CASTAS
Alicante Bouschet, Aragonez, Trincadeira
VINIFICAÇÃO
N/A
ENVELHECIMENTO
N/A
NOTAS DE PROVA
Este Cartuxa Colheita Tinto 1996, produzido pela Fundação Eugénio de Almeida no coração do Alentejo, é um vinho que reflete com autenticidade o potencial de envelhecimento dos grandes tintos alentejanos clássicos. Com quase três décadas de evolução, apresenta uma tonalidade granada profunda com reflexos acastanhados, típicos da idade, mas ainda com brilho e limpidez que revelam a sua boa conservação.
No nariz, exibe uma complexidade aromática notável, começando por notas de frutos secos como figo e ameixa passa, evoluindo para apontamentos de tabaco, couro velho, trufas, chá preto e um toque subtil de resina, num fundo onde ainda persiste um eco de fruta preta bem madura.
A madeira, proveniente do estágio prolongado em tonéis de carvalho, está perfeitamente integrada, conferindo notas de especiarias doces, como noz-moscada e cravinho, que se misturam com elegantes sugestões balsâmicas e de terra húmida. Com o tempo no copo, o vinho abre ainda mais, libertando camadas aromáticas subtis que remetem à cera de abelha e ao mobiliário antigo, num perfil verdadeiramente clássico e intelectual.
Na boca, revela-se macio, envolvente e perfeitamente polido, com taninos finíssimos já domados pelo tempo, uma acidez equilibrada que confere frescura e sustentação, e um corpo médio a cheio que preenche o palato com suavidade. Os sabores refletem o nariz, frutos secos, especiarias, cacau amargo, cogumelos e notas tostadas, proporcionando uma experiência coerente e profundamente harmoniosa.
O final é longo, fino e persistente, deixando na boca uma sensação de serenidade e nobreza, típica dos vinhos que envelhecem com dignidade. Trata-se de um vinho de meditação, mais do que de celebração exuberante, ideal para ser apreciado com tempo e respeito, pois traduz em cada gole a herança da Cartuxa, o carácter do terroir alentejano e o trabalho paciente da adega ao longo de décadas.
SUGESTÕES
Deve ser servido a uma temperatura de 16º C – 18º C. O Cartuxa Colheita Tinto 1996, com quase trinta anos de envelhecimento, é um vinho de grande nobreza e complexidade, que exige harmonizações à altura da sua sofisticação e subtileza.

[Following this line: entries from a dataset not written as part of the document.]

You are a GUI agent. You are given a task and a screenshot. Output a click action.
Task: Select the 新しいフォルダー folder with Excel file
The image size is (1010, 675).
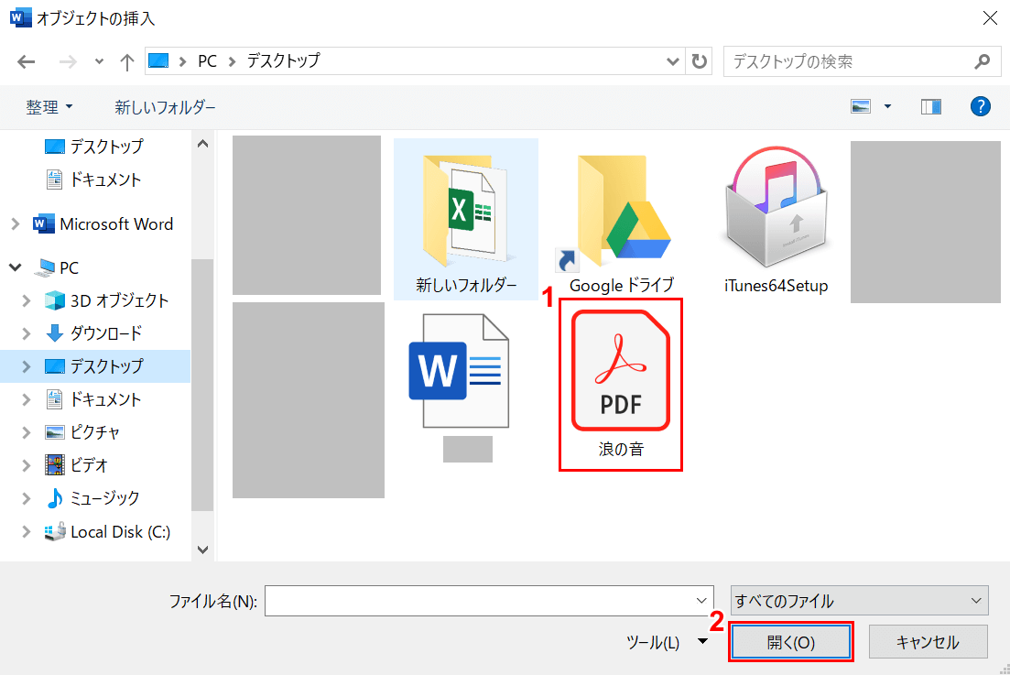(466, 220)
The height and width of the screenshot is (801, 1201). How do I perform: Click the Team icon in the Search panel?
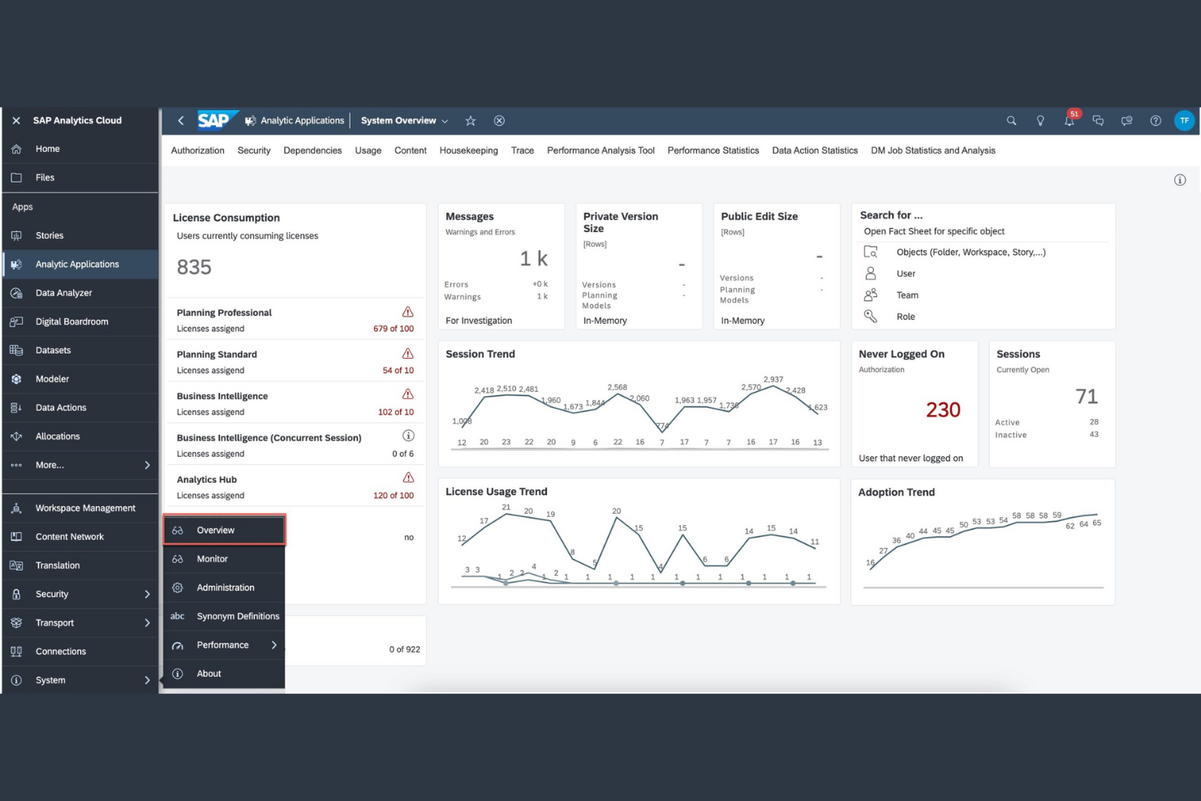coord(871,295)
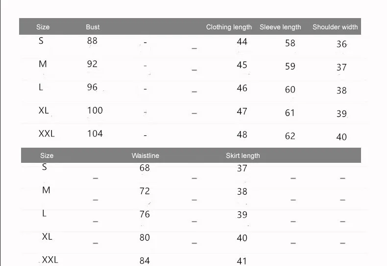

Pela sua estrutura suavizada pelo tempo, taninos macios e um perfil aromático dominado por notas terciárias como frutos secos, couro, especiarias e toques balsâmicos, este vinho combina na perfeição com pratos que não se imponham de forma excessiva, mas que ofereçam profundidade de sabor e textura.
Carnes de caça de sabor mais delicado, como perdiz, faisão ou codorniz, em preparações de forno com ervas aromáticas e cogumelos silvestres, são parceiros ideais, pois dialogam com as notas terrosas e evoluídas do vinho. Um estufado de vitela com vinho tinto e legumes de raiz, ou um lombinho de porco preto alentejano assado lentamente com tomilho e alho, também se revelam opções excelentes, oferecendo gordura e suculência que contrastam com a acidez elegante do vinho.
Queijos curados, de pasta firme e sabor prolongado, como um São Jorge velho, um Azeitão de cura longa ou mesmo um Comté de 24 meses, ligam-se de forma sublime ao perfil aromático envelhecido, reforçando o lado salino e especiado do conjunto. Para um momento mais contemplativo e menos gastronómico, este Cartuxa 1996 pode ser servido também ao final da refeição, ligeiramente abaixo da temperatura ambiente, acompanhando frutos secos torrados ou até pequenos pedaços de chocolate negro com flor de sal, que realçam os seus tons de cacau e madeira.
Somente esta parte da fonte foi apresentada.